Since the calculation only gives ratings relative to an arbitrary base value, I normalised the ratings for each K value to the average rating for K=200 (the value used in the simulation.) The chart shows that when the K value is too high, it increases the ratings of the harder problems (which take more time to solve) relative to the easier problems. A K value that is too low does the opposite. We can understand this result by examining the formula for a problem's expected score:
sP = 1 / (1 + 10^[RU - RP + K*log2( t/T))/400])
(See A Simpler Server Rating Method.)
RU - RP + K*log2( t/T))/400 = log(1/sP - 1)
RP = RU+ K*log2( t/T))/400 - log(1/sP - 1)
The larger K, the larger the problem's estimated rating, and vice versa.

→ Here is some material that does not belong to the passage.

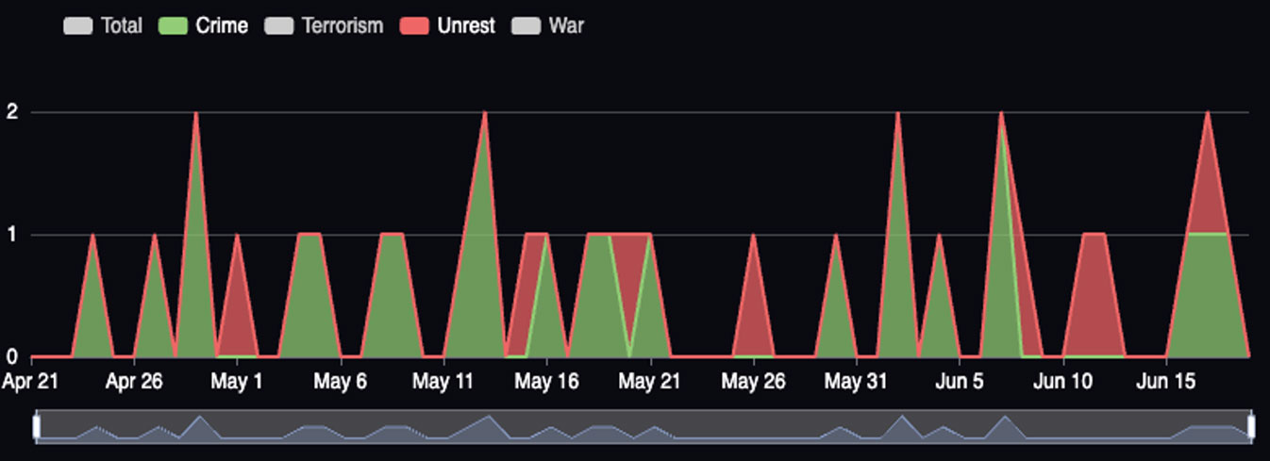This screenshot has width=1270, height=461.
Task: Click the green Crime legend swatch
Action: point(174,26)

The graph below shows the user ratings, again calculated with K=100 (red), K=200 (green) and K=300 (blue):
The user ratings are very nearly independent of the value of K used to calculate them! Indeed, the result is not materially changed by setting K=0, when there is no time factor at all. The reason for this result is very simple (but it took me a while to find it). The distribution of solution times in the simulation was the same for all the users, and there was virtually no difference in their average solution times. Time was not a factor in calculating the user ratings, so they are independent of K.

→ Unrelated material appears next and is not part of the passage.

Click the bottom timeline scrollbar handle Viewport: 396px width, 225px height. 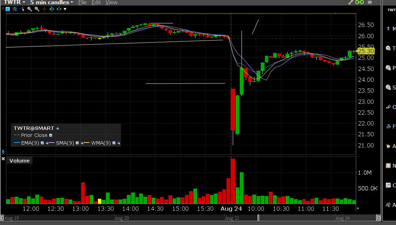pos(258,218)
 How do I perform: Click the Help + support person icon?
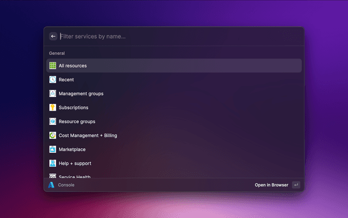pyautogui.click(x=53, y=164)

It became obvious to me at this point that my simulation was not realistic. I ran another simulation, in which I set the time limit for each user to 240 / 2^[(Ru-1500)/K], where Ru is the user rating. This adjustment made all the users' target success probabilities about 0.77, and gave a wide variation in their average solution times. (I also reduced the standard deviation in the perceived rating adjustment from 50 points to 25 points, and rounded the solution times up to the next tenth of a second, rather than the next second.) The graph below shows the real user ratings used in the simulation (in blue) and the calculated ratings (in red):
The calculation, again, faithfully reproduces the ratings used in the simulation. The graph below shows the user ratings, again calculated with K=100 (red), K=200 (green) and K=300 (blue):
The user ratings are strongly dependent on K here. The higher the K value, the greater the benefit to the stronger users who were solving the problems faster, and the greater the penalty for the weaker users.

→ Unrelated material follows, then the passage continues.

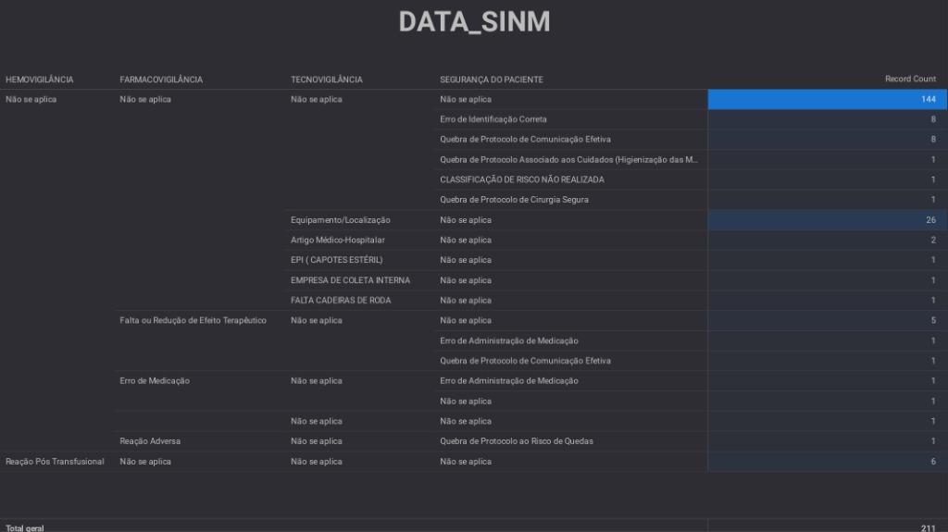Select the EMPRESA DE COLETA INTERNA cell

pyautogui.click(x=350, y=280)
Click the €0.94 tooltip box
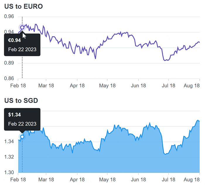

I tried to implement my suggestion in A Simpler Server Rating Method for calculating K, but without success. Using only the user's faster solution times did not materially affect his rating, and neither did using only his slower solution times. The same was true of the problem solution times. The best suggestion that I can currently make is to use the value of K that gives the best match to the users' ratings for playing chess games.